When Kristian is introduced into the series, he meets fellow student, Izzy Cornwell (Elize du Toit). She invites Kristian to live at Tony Hutchinson's (Nick Pickard) student accommodation flat. Izzy uses Kristian in an attempt to make Tony jealous during her feud with Tony's ex-girlfriend, Julie Matthews (Julie Buckfield). du Toit told an Inside Soap reporter that "Izzy thinks she can use this to her advantage, so she turns up there late one night with Kristian in tow. Tony sees straight through her and isn't jealous at all... Typical!" A writer from the official Hollyoaks website stated that from the impression Kristian makes on Izzy, it is "clear he's going to have a big impact on the lives of the locals - and not just the females." Kristian later has casual sex with Izzy, but writers did not develop it further. Brown told Brooks (Soaplife) that was "some pretty dramatic stuff" planned for his character's 2002 festive stories. One of his first notable storylines features Kristian involvement in a potholing accident. The scenes were filmed on location in Snowdonia. A spokesperson for the serial described the scenes as "life and death situations". While in another, Kristian is paired with Lisa Hunter (Gemma Atkinson). Brown said it was a "steamy romance" which leads Kristian into trouble.

It 2004, it was reported by Martin Coutts from Daily Mirror that producers were considering writing Kristian out of the series, along with several other characters. Brown made his finale appearance as Kristian during the episode broadcast on 30 July 2004.

==Storylines==
Kristian arrives in Hollyoaks as a student studying molecular biology at Hollyoaks Community College. Kristian moves into Tony's student house, but when Tony decides to sell up, Kristian has to move to Nick O'Connor (Darren Bransford) and Jodie Nash's (Kate McEnery) flat. Kristian gains female attention from Izzy, Becca Hayton (Ali Bastian), and Jodie.

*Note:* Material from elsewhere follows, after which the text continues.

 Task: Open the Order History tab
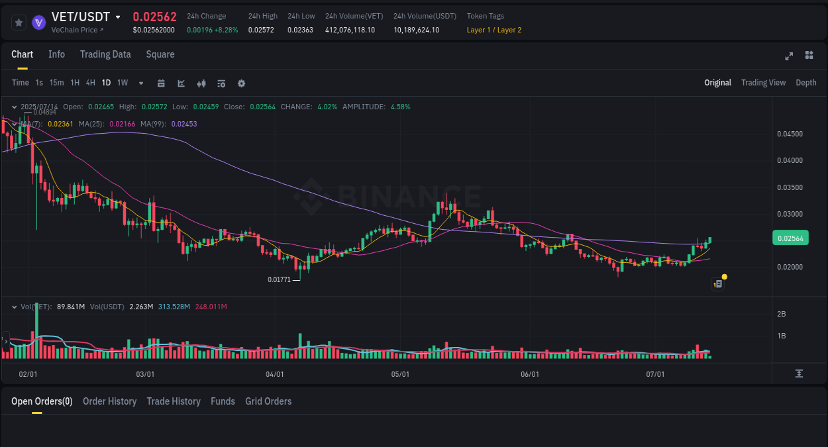tap(109, 401)
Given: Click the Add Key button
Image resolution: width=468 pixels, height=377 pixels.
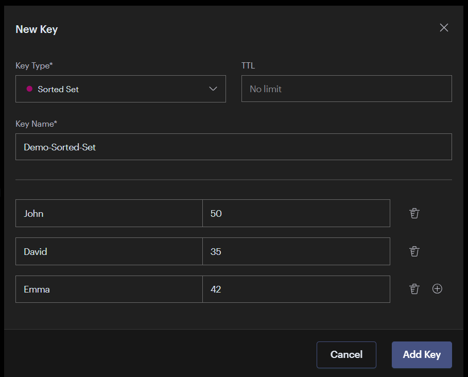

Kristian organises a potholing trip, which ends in disaster when both Theo Sankofa (Andrew Somerville) and Jamie Nash (Stefan Booth) die. After recovering, Kristian enters a ‘Big Brother’ style reality show where he attracts many teenage girls, including Lisa. Soon, Lisa has a crush on him and Kristian begin to date her but makes her promise to keep it a secret. Kirstian realises Lisa is still a virgin. He then dumps her which leads to Lisa seducing Cameron Clark (Ben Gerrard) and losing her virginity to him. She then gets back with Kristian but Lisa’s brother, Dan Hunter (Andrew McNair), finds out about the two dating and warns Kristian off.

Failing to keep any women, Kristian feels lonely and found the company of Jodie as the pair end up sleeping together. This soon ends when Jodie leaves Hollyoaks because she fails her course. Kristian begins to have one-night stands, one such night with Mel Burton (Cassie Powney) leaves her hurt by the way he treats her. He dates Stacey Foxx (Jemma Keys), which turns into a nightmare as she is on his case 24/7 with an annoying laugh. Desperate to get rid of her, he tells Stacey that he is gay and in a relationship with Nick. Kristian then transfers to another university.

==Reception==
A reporter from Shropshire Star described Kristian as the show's "heartthrob student". Soaplife's Paul Brooks branded the character Hollyoaks "new hunk".